Directions — Please copy every line below that contains the string "showing".

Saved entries
== Segment start ==

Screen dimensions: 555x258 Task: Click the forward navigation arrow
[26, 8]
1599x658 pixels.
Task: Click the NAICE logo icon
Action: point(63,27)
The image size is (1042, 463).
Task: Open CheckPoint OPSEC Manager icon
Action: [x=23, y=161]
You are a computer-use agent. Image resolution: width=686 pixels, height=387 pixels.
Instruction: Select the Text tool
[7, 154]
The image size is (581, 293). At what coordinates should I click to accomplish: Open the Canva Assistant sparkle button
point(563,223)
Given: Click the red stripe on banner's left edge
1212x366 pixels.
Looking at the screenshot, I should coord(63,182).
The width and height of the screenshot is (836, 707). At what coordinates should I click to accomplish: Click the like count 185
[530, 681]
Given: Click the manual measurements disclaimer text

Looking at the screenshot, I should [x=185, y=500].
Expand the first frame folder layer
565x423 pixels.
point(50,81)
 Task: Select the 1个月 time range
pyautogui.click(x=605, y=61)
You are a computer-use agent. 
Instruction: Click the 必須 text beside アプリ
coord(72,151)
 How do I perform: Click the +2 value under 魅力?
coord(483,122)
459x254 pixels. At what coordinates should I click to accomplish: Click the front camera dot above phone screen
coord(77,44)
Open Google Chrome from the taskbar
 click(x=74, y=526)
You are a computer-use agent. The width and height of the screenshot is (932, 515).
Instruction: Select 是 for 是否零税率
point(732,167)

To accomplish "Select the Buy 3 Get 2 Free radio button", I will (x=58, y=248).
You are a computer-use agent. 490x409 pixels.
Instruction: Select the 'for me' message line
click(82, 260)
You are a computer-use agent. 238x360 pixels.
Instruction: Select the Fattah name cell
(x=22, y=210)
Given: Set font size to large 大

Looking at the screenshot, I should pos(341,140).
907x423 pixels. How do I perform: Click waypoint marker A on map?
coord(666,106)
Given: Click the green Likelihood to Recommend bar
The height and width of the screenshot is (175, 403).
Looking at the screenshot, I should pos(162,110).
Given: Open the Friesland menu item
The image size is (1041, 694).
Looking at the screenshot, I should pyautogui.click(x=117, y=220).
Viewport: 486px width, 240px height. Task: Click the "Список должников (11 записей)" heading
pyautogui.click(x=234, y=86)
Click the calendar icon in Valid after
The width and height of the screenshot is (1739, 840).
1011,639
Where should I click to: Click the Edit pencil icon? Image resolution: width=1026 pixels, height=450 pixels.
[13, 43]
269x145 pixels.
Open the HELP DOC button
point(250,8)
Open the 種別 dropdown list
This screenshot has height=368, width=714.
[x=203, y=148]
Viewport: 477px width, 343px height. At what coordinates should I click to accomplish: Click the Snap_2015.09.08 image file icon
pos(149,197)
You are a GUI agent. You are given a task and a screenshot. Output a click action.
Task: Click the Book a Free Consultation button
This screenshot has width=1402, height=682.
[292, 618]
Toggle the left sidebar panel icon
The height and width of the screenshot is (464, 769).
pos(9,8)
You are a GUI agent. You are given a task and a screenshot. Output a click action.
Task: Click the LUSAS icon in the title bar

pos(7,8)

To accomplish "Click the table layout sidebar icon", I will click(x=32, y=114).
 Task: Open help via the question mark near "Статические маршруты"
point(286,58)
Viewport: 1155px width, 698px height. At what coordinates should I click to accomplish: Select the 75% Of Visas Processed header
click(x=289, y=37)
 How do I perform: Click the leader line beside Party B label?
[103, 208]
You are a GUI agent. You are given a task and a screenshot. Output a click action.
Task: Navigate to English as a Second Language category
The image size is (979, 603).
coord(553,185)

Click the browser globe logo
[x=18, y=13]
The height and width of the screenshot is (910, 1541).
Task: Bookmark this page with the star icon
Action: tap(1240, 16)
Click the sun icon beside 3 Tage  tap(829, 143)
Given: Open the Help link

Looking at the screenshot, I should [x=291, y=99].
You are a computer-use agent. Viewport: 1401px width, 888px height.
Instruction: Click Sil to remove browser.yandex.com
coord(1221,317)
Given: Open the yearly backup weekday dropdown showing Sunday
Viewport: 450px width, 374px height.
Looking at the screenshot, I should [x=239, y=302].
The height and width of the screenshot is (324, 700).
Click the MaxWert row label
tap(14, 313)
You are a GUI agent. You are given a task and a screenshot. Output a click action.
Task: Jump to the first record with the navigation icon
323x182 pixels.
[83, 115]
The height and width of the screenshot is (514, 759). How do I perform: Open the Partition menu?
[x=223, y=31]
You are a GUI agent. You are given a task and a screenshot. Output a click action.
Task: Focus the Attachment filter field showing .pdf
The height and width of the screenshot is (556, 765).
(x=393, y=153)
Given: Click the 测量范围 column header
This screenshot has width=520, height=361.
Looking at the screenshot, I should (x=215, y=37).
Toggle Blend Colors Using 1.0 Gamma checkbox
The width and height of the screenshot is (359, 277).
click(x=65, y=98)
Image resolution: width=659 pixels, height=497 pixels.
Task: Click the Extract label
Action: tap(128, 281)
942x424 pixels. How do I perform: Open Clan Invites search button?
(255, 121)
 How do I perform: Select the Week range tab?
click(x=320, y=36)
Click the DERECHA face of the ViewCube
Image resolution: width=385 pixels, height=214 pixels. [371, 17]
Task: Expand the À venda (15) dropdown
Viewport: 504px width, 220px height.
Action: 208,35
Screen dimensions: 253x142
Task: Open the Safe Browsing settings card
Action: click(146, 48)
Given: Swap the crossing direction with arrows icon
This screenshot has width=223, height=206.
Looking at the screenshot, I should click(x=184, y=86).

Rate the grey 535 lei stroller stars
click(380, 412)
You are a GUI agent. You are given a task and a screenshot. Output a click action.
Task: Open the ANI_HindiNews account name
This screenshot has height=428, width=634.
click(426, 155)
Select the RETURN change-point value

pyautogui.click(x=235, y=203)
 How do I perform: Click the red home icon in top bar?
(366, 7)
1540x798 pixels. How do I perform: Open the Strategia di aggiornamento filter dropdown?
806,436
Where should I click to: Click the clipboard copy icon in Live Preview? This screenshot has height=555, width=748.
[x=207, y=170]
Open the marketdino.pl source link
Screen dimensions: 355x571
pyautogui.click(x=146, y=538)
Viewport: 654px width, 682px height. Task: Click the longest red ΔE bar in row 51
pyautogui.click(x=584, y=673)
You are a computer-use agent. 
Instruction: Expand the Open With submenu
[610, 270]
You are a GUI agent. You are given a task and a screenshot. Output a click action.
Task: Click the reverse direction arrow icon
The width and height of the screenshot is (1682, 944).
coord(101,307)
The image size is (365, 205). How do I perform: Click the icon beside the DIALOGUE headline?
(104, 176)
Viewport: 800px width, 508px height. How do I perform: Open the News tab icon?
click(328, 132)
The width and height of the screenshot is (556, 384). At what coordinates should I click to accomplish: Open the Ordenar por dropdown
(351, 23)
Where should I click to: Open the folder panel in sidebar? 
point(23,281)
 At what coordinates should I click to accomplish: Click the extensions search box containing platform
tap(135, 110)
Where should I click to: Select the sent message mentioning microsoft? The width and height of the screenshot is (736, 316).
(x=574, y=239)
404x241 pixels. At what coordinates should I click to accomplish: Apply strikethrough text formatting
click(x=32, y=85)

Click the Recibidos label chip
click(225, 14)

== Segment end ==

Task answer —
Given: Open the yearly backup weekday dropdown showing Sunday
Task: Focus the Attachment filter field showing .pdf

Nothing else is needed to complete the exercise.